Not about crime, all about practical reasoning
The term desire laundering comes from philosophical discussions of the concept of practical reasoning, “the general human capacity for resolving, through reflection, the question of what one is to do” (Wallace 2003) or more simply put “figuring out what to do”(Zalta 2005). Coming from studies of rational choice, “the process of determining what options are available and then choosing the most preferred one according to some consistent criterion” (Lavin 2004) there is a conception of practical reality in which “people act rationally to the extent they do what is likely to bring about the best state of affairs, given both their preferences over the outcomes that may be brought about through their agency and their beliefs about the probability of those outcomes” (Wallace 2003). This is an idea that people ‘maximise’ their actions towards their most desirable result, towards self-interest. Yet for this construction to work, people have to sometimes make errors, they need to be able to not achieve the best state of affairs (Lavin 2004).

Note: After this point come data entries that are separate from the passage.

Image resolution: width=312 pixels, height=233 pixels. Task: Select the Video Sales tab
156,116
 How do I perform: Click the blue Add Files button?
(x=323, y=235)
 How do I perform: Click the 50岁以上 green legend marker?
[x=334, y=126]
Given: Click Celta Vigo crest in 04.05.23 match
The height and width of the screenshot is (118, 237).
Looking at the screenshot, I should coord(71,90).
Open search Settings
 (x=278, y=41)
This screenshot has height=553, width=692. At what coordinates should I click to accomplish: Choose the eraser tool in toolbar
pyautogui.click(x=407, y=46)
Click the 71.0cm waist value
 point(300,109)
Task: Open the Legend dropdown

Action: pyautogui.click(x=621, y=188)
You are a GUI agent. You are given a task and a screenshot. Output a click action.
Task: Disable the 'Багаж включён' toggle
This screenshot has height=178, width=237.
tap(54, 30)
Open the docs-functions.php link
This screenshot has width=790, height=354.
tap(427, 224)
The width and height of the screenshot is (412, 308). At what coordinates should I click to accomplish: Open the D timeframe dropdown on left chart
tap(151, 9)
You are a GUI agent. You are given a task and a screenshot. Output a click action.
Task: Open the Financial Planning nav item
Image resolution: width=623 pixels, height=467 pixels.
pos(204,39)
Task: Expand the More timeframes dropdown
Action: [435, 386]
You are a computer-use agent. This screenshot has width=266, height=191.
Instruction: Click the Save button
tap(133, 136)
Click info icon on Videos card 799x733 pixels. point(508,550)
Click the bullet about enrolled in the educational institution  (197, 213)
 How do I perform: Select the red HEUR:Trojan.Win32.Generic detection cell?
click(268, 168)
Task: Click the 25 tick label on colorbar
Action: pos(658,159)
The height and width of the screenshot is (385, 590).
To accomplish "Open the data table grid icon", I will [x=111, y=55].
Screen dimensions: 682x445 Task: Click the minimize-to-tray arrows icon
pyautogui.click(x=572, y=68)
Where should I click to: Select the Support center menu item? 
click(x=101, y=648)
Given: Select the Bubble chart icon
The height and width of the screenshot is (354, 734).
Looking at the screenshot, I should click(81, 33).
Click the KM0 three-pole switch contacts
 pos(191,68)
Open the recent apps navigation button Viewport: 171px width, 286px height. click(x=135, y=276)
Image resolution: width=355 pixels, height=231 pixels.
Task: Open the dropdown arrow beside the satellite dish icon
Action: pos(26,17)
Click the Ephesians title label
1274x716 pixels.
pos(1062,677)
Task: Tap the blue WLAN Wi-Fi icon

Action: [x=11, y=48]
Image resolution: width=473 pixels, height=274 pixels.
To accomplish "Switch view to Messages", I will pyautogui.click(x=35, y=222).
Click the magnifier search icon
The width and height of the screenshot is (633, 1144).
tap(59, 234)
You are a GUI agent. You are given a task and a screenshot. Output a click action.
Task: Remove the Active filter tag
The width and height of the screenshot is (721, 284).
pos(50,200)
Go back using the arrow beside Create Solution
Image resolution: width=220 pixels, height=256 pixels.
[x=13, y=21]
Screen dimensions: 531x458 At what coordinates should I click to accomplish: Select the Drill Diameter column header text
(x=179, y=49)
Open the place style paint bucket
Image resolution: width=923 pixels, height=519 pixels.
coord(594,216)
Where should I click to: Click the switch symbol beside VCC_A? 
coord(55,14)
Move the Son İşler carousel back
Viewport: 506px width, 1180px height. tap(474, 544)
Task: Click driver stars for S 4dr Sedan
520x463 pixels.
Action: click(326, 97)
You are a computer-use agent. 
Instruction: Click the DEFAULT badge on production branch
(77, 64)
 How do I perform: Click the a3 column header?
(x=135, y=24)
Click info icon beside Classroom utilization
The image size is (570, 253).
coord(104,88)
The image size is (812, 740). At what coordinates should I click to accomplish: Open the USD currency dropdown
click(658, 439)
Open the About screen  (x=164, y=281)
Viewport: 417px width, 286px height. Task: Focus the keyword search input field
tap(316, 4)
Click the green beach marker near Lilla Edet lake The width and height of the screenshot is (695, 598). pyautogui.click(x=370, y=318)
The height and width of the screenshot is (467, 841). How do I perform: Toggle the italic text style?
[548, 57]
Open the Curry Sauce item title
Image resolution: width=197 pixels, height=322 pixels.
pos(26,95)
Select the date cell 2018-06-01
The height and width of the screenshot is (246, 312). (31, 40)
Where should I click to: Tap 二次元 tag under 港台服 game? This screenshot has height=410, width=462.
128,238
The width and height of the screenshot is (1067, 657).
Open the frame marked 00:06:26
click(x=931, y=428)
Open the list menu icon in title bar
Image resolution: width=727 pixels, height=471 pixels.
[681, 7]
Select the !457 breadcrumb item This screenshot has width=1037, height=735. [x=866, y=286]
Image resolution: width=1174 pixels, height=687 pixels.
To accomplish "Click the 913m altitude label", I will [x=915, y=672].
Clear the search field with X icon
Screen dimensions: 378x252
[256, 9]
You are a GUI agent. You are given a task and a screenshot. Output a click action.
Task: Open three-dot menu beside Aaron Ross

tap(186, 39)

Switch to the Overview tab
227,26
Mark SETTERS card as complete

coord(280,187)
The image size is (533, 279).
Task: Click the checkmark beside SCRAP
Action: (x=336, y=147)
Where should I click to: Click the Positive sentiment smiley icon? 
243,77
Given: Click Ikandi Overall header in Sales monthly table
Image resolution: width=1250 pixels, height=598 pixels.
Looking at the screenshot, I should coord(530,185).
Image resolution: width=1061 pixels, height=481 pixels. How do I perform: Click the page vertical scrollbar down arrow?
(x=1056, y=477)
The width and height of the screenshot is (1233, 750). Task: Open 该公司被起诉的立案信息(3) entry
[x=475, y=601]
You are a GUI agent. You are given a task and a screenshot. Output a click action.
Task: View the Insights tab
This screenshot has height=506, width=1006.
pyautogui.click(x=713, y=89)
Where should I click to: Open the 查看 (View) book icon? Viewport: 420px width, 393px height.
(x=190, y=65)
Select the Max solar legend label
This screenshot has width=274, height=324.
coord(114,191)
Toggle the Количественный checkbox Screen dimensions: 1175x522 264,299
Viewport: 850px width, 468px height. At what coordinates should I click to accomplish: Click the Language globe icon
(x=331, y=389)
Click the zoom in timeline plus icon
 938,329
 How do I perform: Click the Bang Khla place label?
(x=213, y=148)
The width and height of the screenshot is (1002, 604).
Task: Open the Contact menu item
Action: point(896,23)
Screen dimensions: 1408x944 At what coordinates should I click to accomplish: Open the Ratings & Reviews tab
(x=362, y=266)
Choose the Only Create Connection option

Lavin (2004) quotes Bennett (1989) on the topic: “For a creature to be correctly said to have a rule, it is necessary that it should be able to break the rule…There is no normatively if you cannot be wrong”. People at times override or ignore their “overall preferences” as they attempt “to satisfy their current strongest desire” (Wallace 2003). To be rational, people must have the ability to be irrational and inconsistent.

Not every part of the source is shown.